_Task to complete_. Reproduce all of the records below word for word, leaving out the pictures.

_Data for the task_.
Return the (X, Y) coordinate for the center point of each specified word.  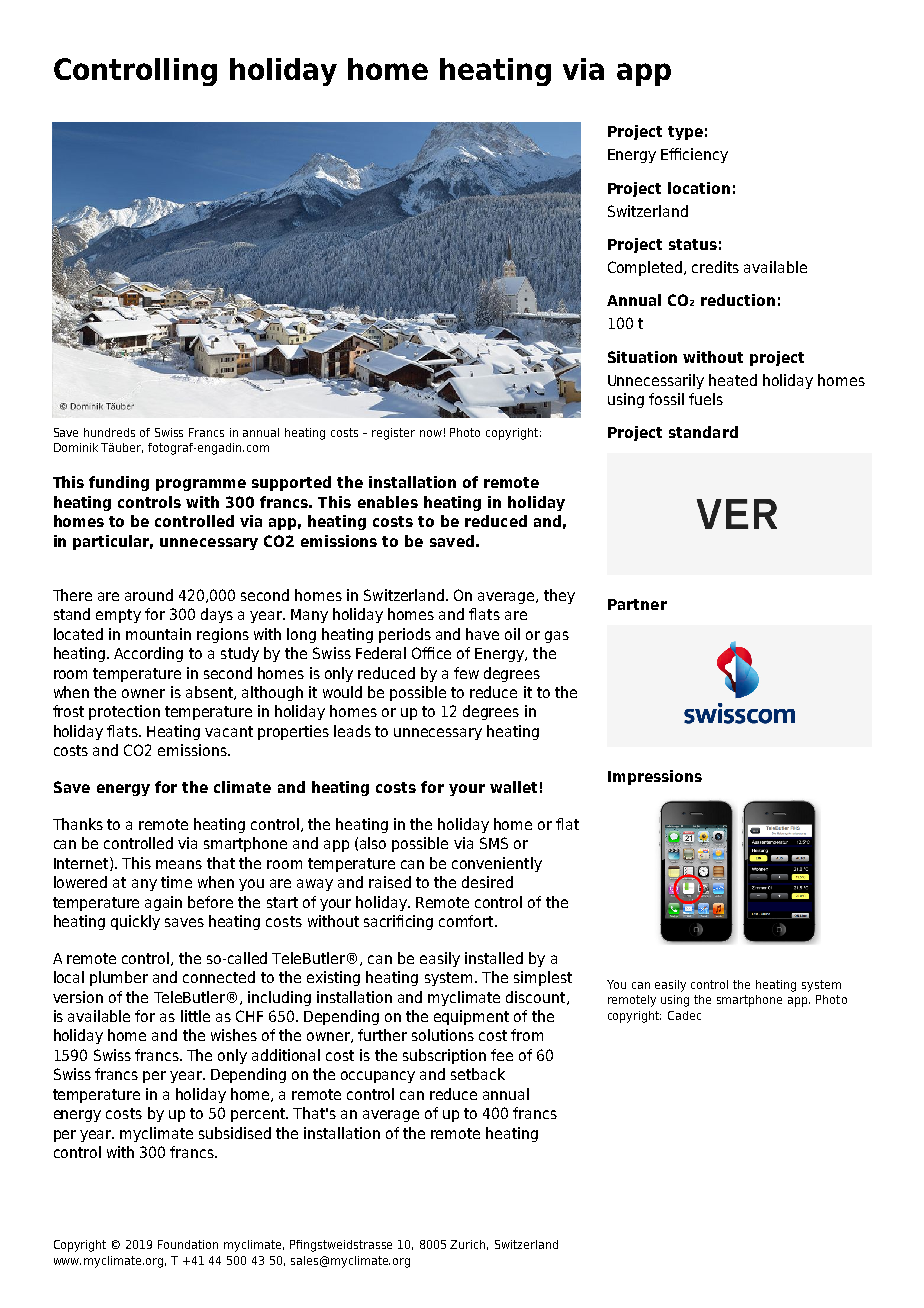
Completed (646, 268)
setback (478, 1074)
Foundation (188, 1244)
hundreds (109, 432)
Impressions (655, 777)
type (685, 133)
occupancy (378, 1077)
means (179, 864)
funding (119, 483)
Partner (637, 604)
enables (388, 502)
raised (390, 882)
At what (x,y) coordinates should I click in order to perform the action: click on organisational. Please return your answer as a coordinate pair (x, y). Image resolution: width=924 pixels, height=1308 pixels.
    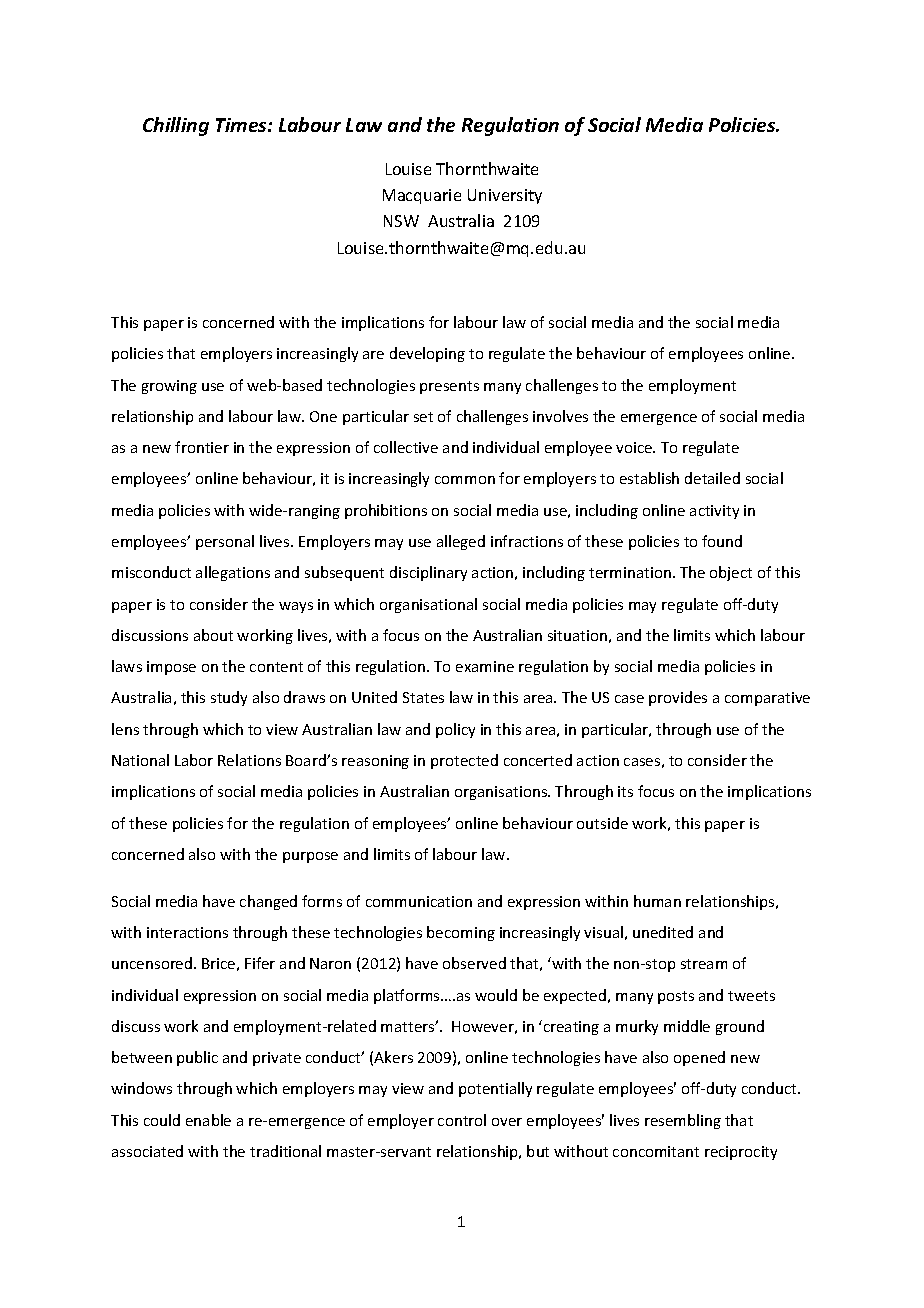
    Looking at the image, I should click on (428, 605).
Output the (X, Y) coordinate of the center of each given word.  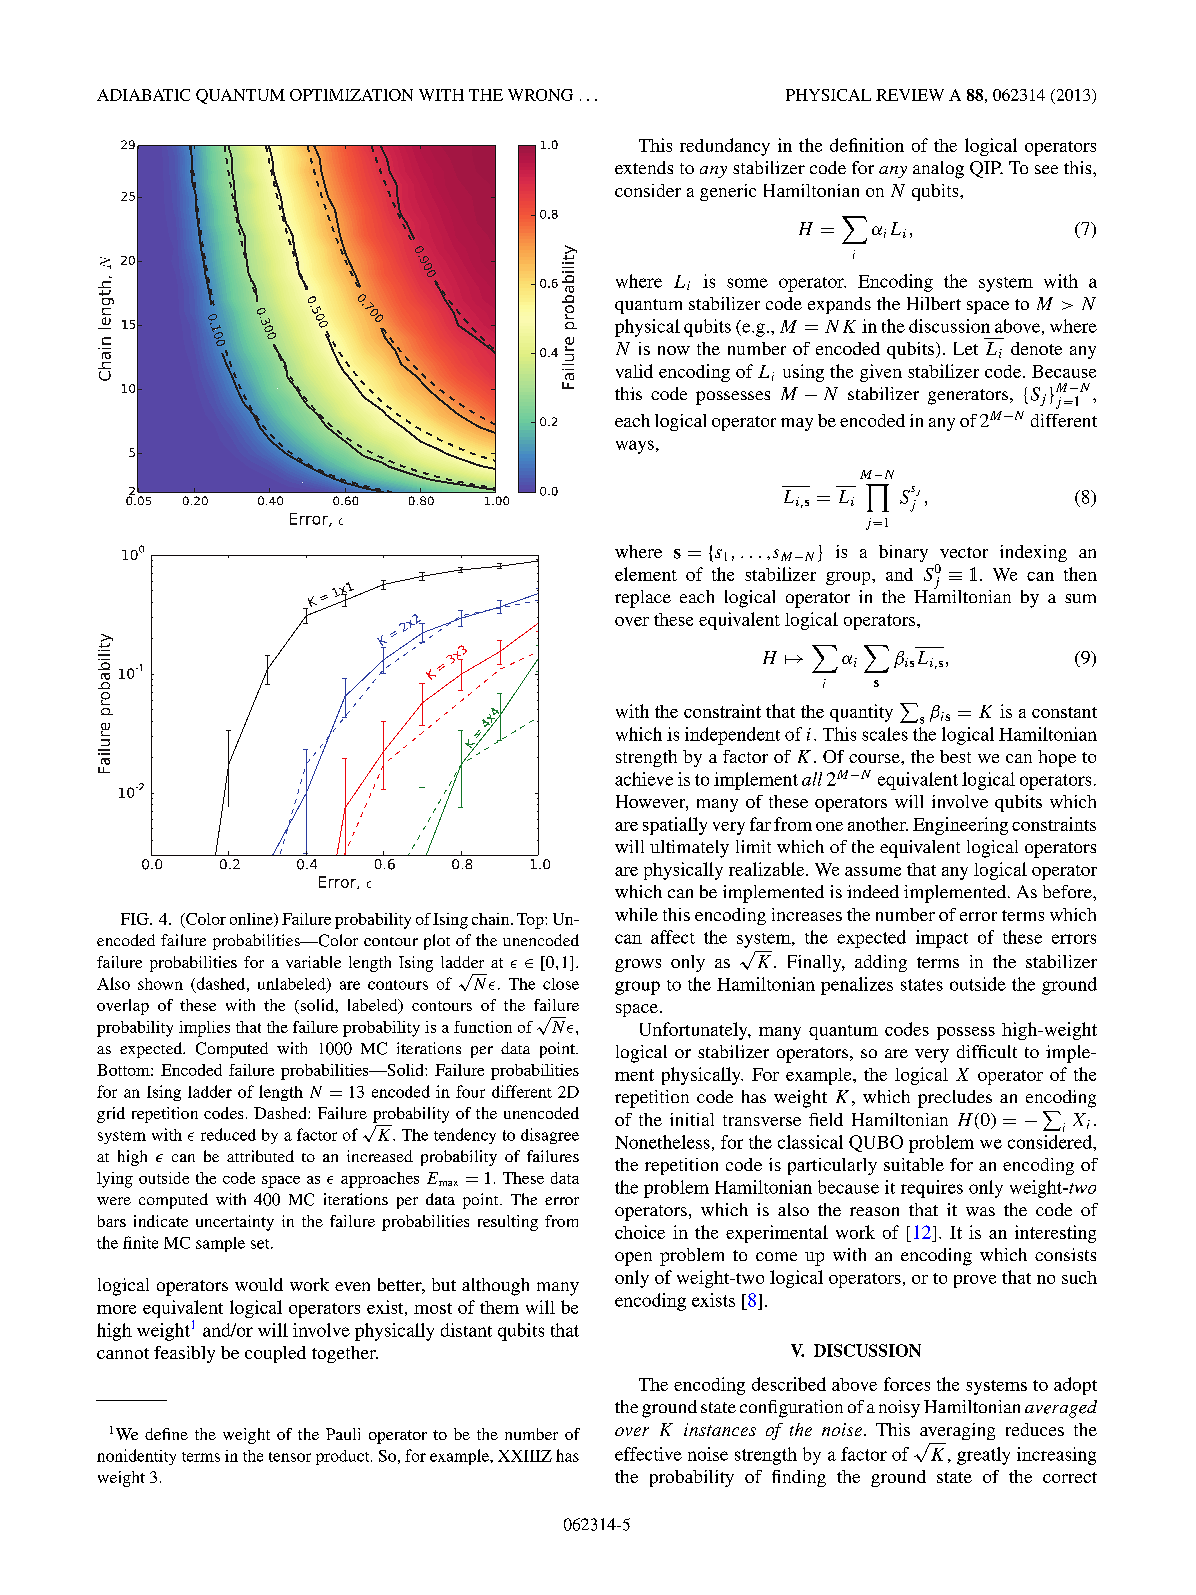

_Result for this exercise_.
Return the (X, Y) coordinate for the center point of each specified word.  
Completed (646, 268)
setback (478, 1074)
Foundation (188, 1244)
hundreds (109, 432)
Impressions (655, 777)
type (685, 133)
occupancy (378, 1077)
means (179, 864)
funding (119, 483)
Partner (637, 604)
enables (388, 502)
raised (390, 882)
At what (x,y) coordinates should I click in order to perform the action: click on organisational. Please return your answer as a coordinate pair (x, y). Image resolution: width=924 pixels, height=1308 pixels.
    Looking at the image, I should click on (428, 605).
Output the (X, Y) coordinate of the center of each given word.  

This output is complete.